Understanding the New Crucial Role of a Calcium Ion as a Pillar Dopant in Stabilizing O3-Type Na[Ni1/3Fe1/3Mn1/3]O2 Cathodes

Abstract

The pillar dopants occupying the sodium sites show great potential for stabilizing O3-type oxide cathodes, but the specific mechanism of action needs to be further uncovered. Herein, a series of Ca²⁺-doped O3-type Na_1–2xCa_x[Ni_1/3Fe_1/3Mn_1/3]O₂ compounds were synthesized using coprecipitation and solid-state reaction methods. Density functional theory calculation confirms a lower formation energy for the Ca dopant occupying the sodium sites compared to that of transition metal sites.

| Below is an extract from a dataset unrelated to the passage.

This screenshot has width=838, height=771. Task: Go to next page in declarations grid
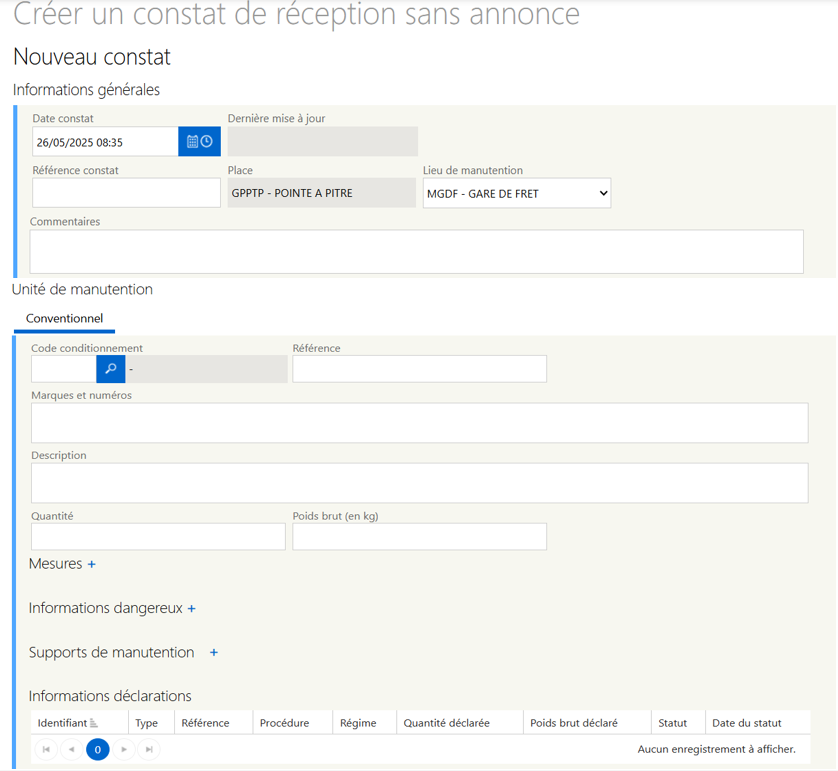pos(124,749)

In-situ XRD results reveal that pristine O3-type Na[Ni_1/3Fe_1/3Mn_1/3]O₂ cathodes undergo a similar O3 - O3/P3 - P3 - P3/O3 - O3 phase transition within the first and second cycles. Different from the pristine O3-type cathode, the Ca²⁺-doped counterpart shows a distinct O3 - O3/P3 - P3 - P3/O3 phase transition in the first cycle, indicating that the transformation from the P3 phase to the O3 phase is partly suppressed during discharging. In the second cycle, a reversible P3/O3 - P3 - P3/O3 phase transition with weak volume changes is observed for the Ca²⁺-doped electrode, suggesting improved structural stability. Consequently, the Ca²⁺-doped Na_0.94Ca_0.03[Ni_1/3Fe_1/3Mn_1/3]O₂ shows an enhanced cycling stability, retaining 92.4% of its initial capacity after 100 cycles at 0.1 C and 85% after 300 cycles at 1 C, which is much better than that of the pristine electrode. These results reveal a new crucial role of calcium ions as pillar dopants in regulating the phase transition and stabilizing the structure of O3-type cathodes for advanced sodium-ion batteries.